Reading text:
___

By Simon King
THE case of baby Gammy, abandoned by an Australian couple in Thailand after they discovered he had Down syndrome, has sparked calls for an overhaul of “failing” surrogacy laws.
Surrogacy Australia president Sam Everingham said he was “appalled” by the couple’s decision and accused the government of ignoring problems with surrogacy laws for years.
As the six-month-old, who also has a congenital heart condition, remained in hospital in Chonburi last night, after being admitted with a lung infection, Mr Everingham said he was “furious” that the Attorney-General’s Department had been sitting on a report on surrogacy by the Family Law Council for more than seven months. “The government has just ignored this for years and hoped it would go away and this is what happens when you ignore it,” Mr Everingham said. “This tragedy is a really good catalyst now for the government to wake up and say, ‘Hey, let’s take this seriously’. They commissioned the Family Law Council last year to do a report into surrogacy … that got handed to the government, to Attorney-General George Brandis in December, and he has sat on that report for seven months now and hasn’t released it, and we’re furious.”
A spokesman for the Attorney-General’s office said last night the government was considering the report and no date had been set for its release.
Cash-strapped surrogate mother Pattharamon Janbua, 21, and her husband were paid $16,000 by the couple, who are believed to be from Western Australia, to give birth to their baby. On finding out that the unborn child had Down syndrome, they initially pressed for an abortion. When Gammy was born, the couple returned to Australia with only his healthy twin sister.

___

Data extract:
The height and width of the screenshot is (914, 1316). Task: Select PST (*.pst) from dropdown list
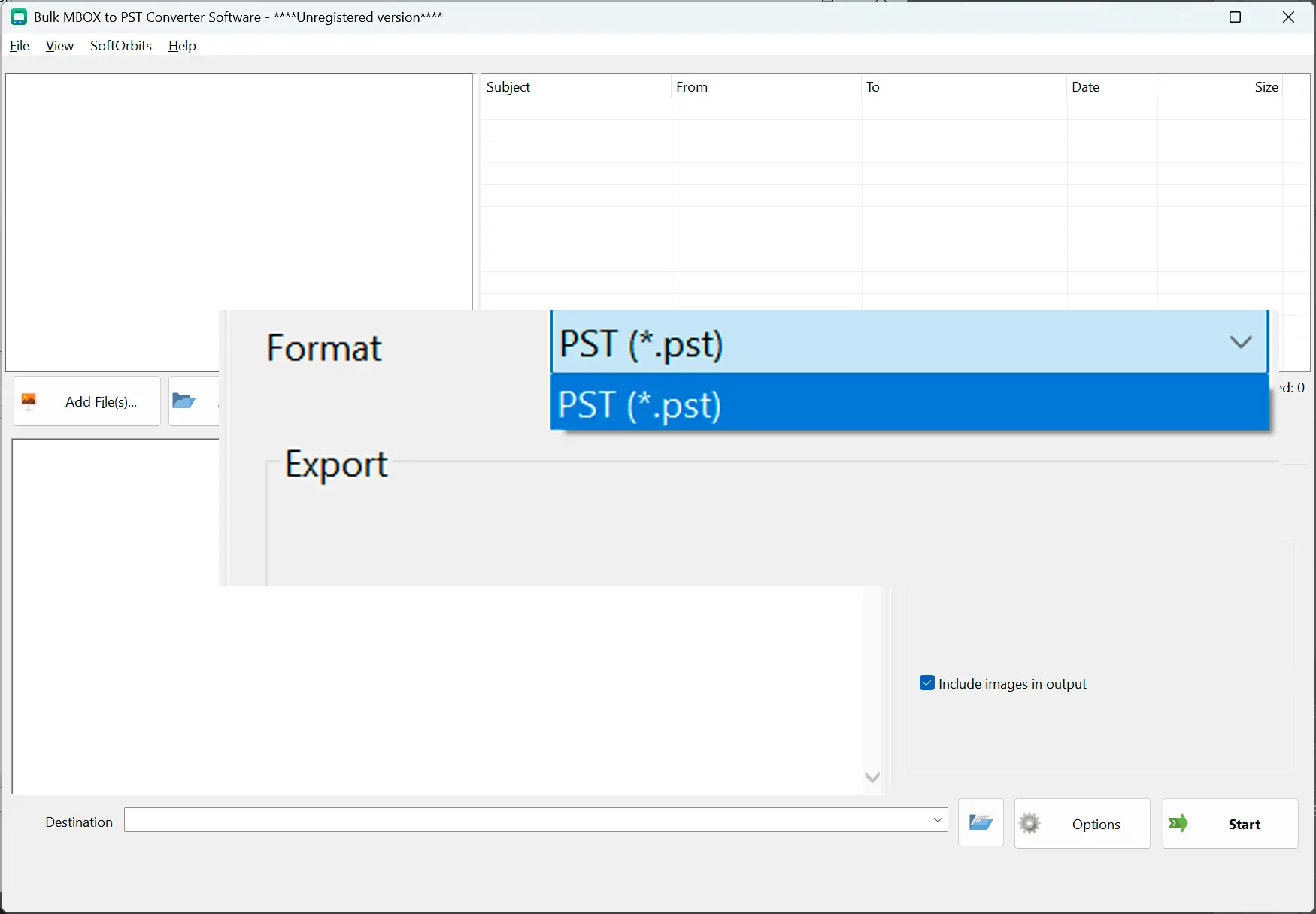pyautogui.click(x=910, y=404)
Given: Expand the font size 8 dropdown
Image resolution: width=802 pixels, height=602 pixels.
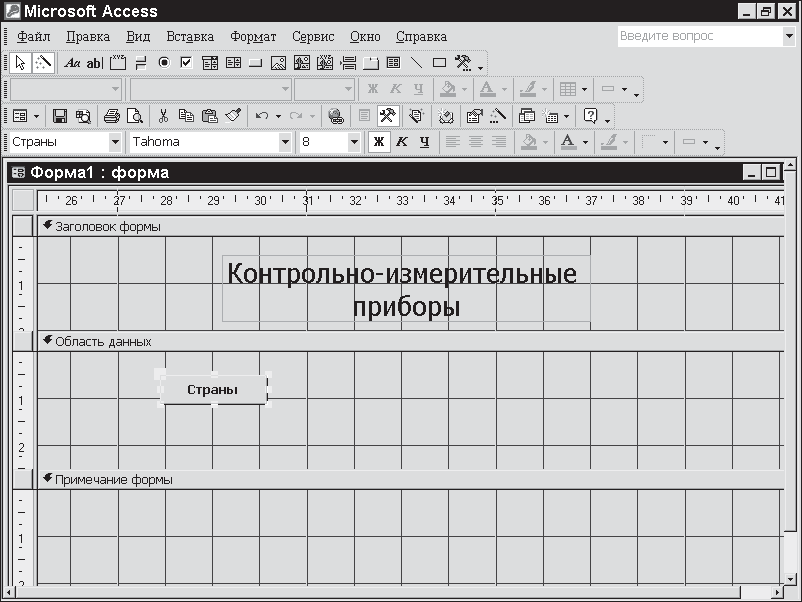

___

What you will do:
A. Edit the baby Gammy article's passage starting at "Cash-strapped surrogate mother" and ending at "healthy twin sister.", putting "Struggling" in place of "Cash-strapped".
B. Continue the baby Gammy article from its final sentence.

Answer section:
A.
Struggling surrogate mother Pattharamon Janbua, 21, and her husband were paid $16,000 by the couple, who are believed to be from Western Australia, to give birth to their baby. On finding out that the unborn child had Down syndrome, they initially pressed for an abortion. When Gammy was born, the couple returned to Australia with only his healthy twin sister.

B.
An outpouring of sympathy for Gammy led to almost $200,000 being raised over the weekend for his future health costs on the “Hope for Gammy” page through crowdfunding website Gofundme.
Ms Janbua said Gammy had a high fever and was gasping for breath. “He had a hard time breathing and is very exhausted,” Ms Janbua said.
Ms Janbua’s mother, Pichaya Nathonchai, 53, said Gammy was improving. “He is a quiet, calm boy … his mother and I are taking turns to see him at the hospital,” Ms Pichaya said.
She added that the family was relieved that donations were coming in.
Ms Janbua said she planned to take care of Gammy.
“I want to see all my children back together again,” she was reported as saying. “I don’t really think too much about the Australian couple. I can’t blame them … I don’t feel upset or angry about them anymore. They might have their own problems too.”
Mr Everingham said Gammy’s story highlighted problems in Australia’s surrogacy laws. “There’s so many Australians who have been trying to have a family for years through unsuccessful IVF, or they can’t because they’ve had a womb removed, and for them this sort of story has been really shocking because they are desperate for a child of any sort and are having to go overseas because the Australia system is failing them,” he said.
He said flaws in the surrogacy system made it hard to engage with it. “It’s so complicated because the laws differ for each state,” he said. “Australia has put in laws that you can’t advertise for a surrogate, you can’t pay a surrogate, there’s no protection for you after the birth if the surrogate wants to keep the child. Those sorts of rules … have made the vast majority of Australians who can’t have children give up on the Australian system and go overseas.”
Mr Everingham said, in becoming a signatory to The Hague Convention on Protection of Children and Co-operation in Respect of Intercountry Adoption in 1998, Australia had ignored the consequences for childless families.
“It meant Australia made a policy it would not remove children from their own cultures as far as possible, so there were severe limits put on the number of children Australia would accept from overseas destinations,” he said.
“Average wait times for an overseas adoption are seven years (and) domestic adoption doesn’t occur to any significant degree because kids go to foster care instead.”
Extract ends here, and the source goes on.